* [What you are asked to do]:
The lines below starting at the line containing "You are a computer-use agent." and ending at the line containing "Instruction: Open CNN" are to be repeated exactly, with both ends kept and nothing else added.

* [Task data]:

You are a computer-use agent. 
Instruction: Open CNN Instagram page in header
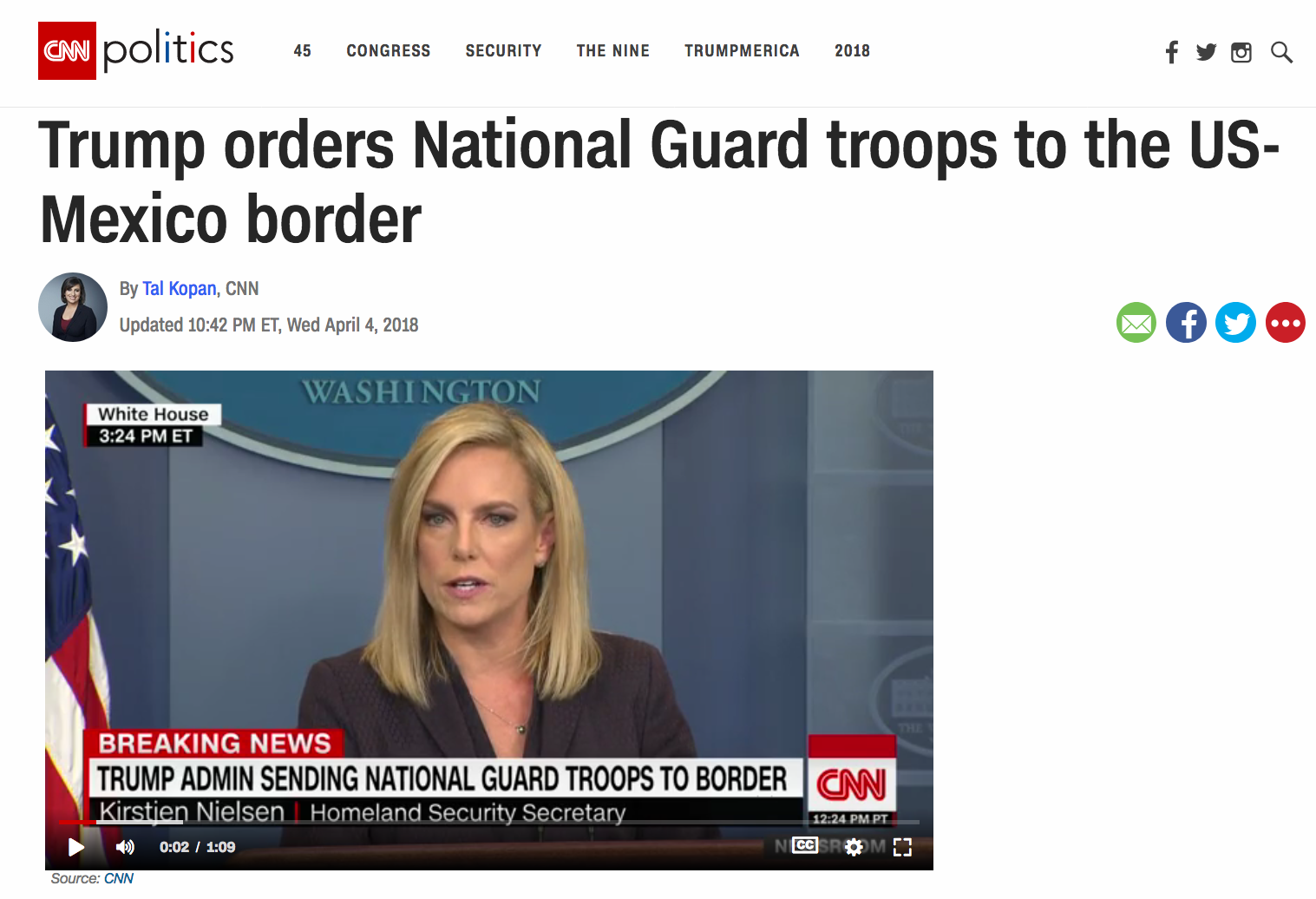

==

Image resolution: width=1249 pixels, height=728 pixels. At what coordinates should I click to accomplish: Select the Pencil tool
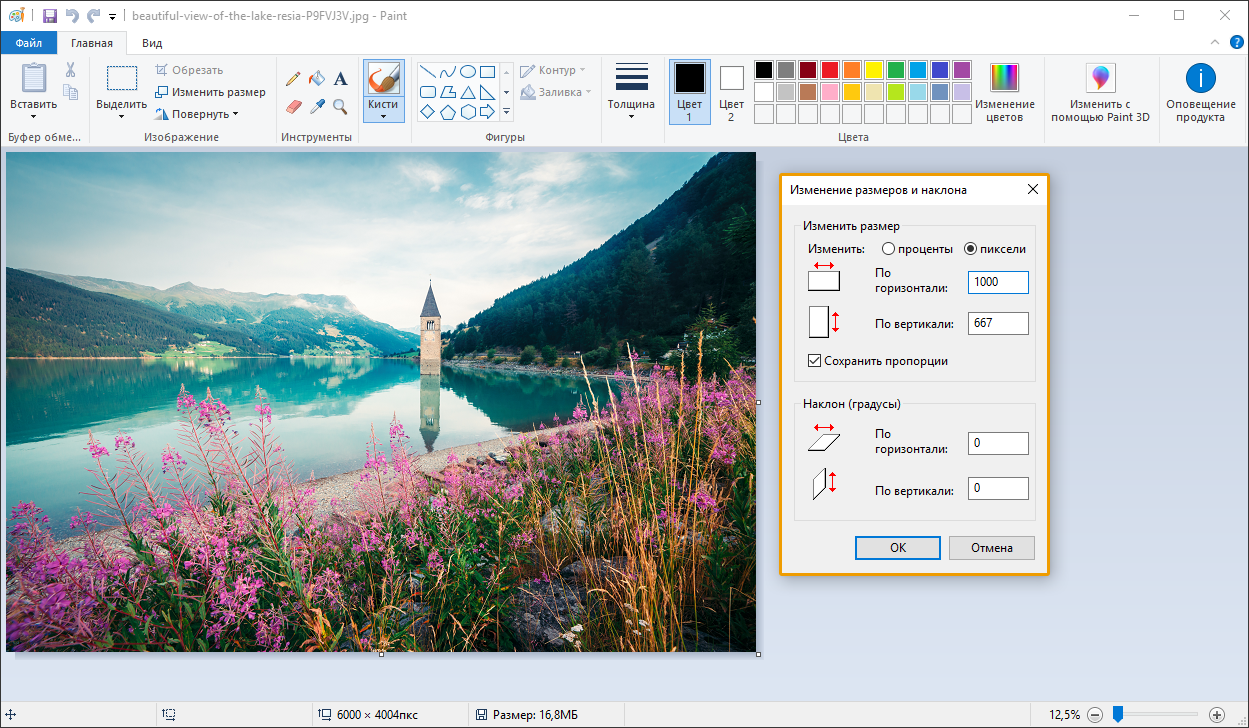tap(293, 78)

--

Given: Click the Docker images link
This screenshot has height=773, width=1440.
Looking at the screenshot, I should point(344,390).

* [Answer to this problem]:
You are a computer-use agent. 
Instruction: Open CNN Instagram page in header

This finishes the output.